[Data excerpts]

....

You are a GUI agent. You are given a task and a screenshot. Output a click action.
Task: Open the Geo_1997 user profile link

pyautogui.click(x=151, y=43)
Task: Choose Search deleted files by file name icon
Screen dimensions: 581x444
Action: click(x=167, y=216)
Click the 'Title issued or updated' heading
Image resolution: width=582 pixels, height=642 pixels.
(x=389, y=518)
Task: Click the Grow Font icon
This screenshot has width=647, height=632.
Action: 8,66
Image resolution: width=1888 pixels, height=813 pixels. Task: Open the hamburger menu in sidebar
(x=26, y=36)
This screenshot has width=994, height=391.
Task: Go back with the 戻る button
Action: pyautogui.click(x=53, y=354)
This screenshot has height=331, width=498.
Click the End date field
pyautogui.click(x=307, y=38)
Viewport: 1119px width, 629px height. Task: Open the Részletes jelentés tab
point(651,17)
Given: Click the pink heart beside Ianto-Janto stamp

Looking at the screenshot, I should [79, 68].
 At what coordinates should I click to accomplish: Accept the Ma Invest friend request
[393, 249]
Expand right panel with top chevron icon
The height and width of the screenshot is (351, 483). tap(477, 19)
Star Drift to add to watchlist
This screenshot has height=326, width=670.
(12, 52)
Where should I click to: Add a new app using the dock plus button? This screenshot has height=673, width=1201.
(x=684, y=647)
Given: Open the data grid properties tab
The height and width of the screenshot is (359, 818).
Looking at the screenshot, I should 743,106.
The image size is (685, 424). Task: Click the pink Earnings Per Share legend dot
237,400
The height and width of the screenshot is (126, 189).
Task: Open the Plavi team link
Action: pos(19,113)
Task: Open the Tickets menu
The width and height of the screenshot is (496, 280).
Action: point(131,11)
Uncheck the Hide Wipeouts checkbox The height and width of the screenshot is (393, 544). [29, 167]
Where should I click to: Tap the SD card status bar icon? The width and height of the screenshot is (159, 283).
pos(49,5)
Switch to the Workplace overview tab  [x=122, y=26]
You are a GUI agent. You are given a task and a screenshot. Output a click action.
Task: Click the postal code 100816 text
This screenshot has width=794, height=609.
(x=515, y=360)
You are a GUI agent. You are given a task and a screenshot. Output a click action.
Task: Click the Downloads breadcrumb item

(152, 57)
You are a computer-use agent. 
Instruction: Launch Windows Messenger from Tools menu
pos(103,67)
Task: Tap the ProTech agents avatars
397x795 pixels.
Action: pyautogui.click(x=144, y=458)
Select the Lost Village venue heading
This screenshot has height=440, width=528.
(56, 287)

....

Please transcribe all of the entries precisely.

You are a GUI agent. You are given a task and a screenshot. Output a click action.
Task: Open the Geo_1997 user profile link

pyautogui.click(x=151, y=43)
Task: Choose Search deleted files by file name icon
Screen dimensions: 581x444
Action: click(x=167, y=216)
Click the 'Title issued or updated' heading
Image resolution: width=582 pixels, height=642 pixels.
(x=389, y=518)
Task: Click the Grow Font icon
This screenshot has width=647, height=632.
Action: 8,66
Image resolution: width=1888 pixels, height=813 pixels. Task: Open the hamburger menu in sidebar
(x=26, y=36)
This screenshot has width=994, height=391.
Task: Go back with the 戻る button
Action: pyautogui.click(x=53, y=354)
This screenshot has height=331, width=498.
Click the End date field
pyautogui.click(x=307, y=38)
Viewport: 1119px width, 629px height. Task: Open the Részletes jelentés tab
point(651,17)
Given: Click the pink heart beside Ianto-Janto stamp

Looking at the screenshot, I should [79, 68].
 At what coordinates should I click to accomplish: Accept the Ma Invest friend request
[393, 249]
Expand right panel with top chevron icon
The height and width of the screenshot is (351, 483). tap(477, 19)
Star Drift to add to watchlist
This screenshot has height=326, width=670.
(12, 52)
Where should I click to: Add a new app using the dock plus button? This screenshot has height=673, width=1201.
(x=684, y=647)
Given: Open the data grid properties tab
The height and width of the screenshot is (359, 818).
Looking at the screenshot, I should 743,106.
The image size is (685, 424). Task: Click the pink Earnings Per Share legend dot
237,400
The height and width of the screenshot is (126, 189).
Task: Open the Plavi team link
Action: pos(19,113)
Task: Open the Tickets menu
The width and height of the screenshot is (496, 280).
Action: point(131,11)
Uncheck the Hide Wipeouts checkbox The height and width of the screenshot is (393, 544). [29, 167]
Where should I click to: Tap the SD card status bar icon? The width and height of the screenshot is (159, 283).
pos(49,5)
Switch to the Workplace overview tab  [x=122, y=26]
You are a GUI agent. You are given a task and a screenshot. Output a click action.
Task: Click the postal code 100816 text
This screenshot has width=794, height=609.
(x=515, y=360)
You are a GUI agent. You are given a task and a screenshot. Output a click action.
Task: Click the Downloads breadcrumb item

(152, 57)
You are a computer-use agent. 
Instruction: Launch Windows Messenger from Tools menu
pos(103,67)
Task: Tap the ProTech agents avatars
397x795 pixels.
Action: pyautogui.click(x=144, y=458)
Select the Lost Village venue heading
This screenshot has height=440, width=528.
(56, 287)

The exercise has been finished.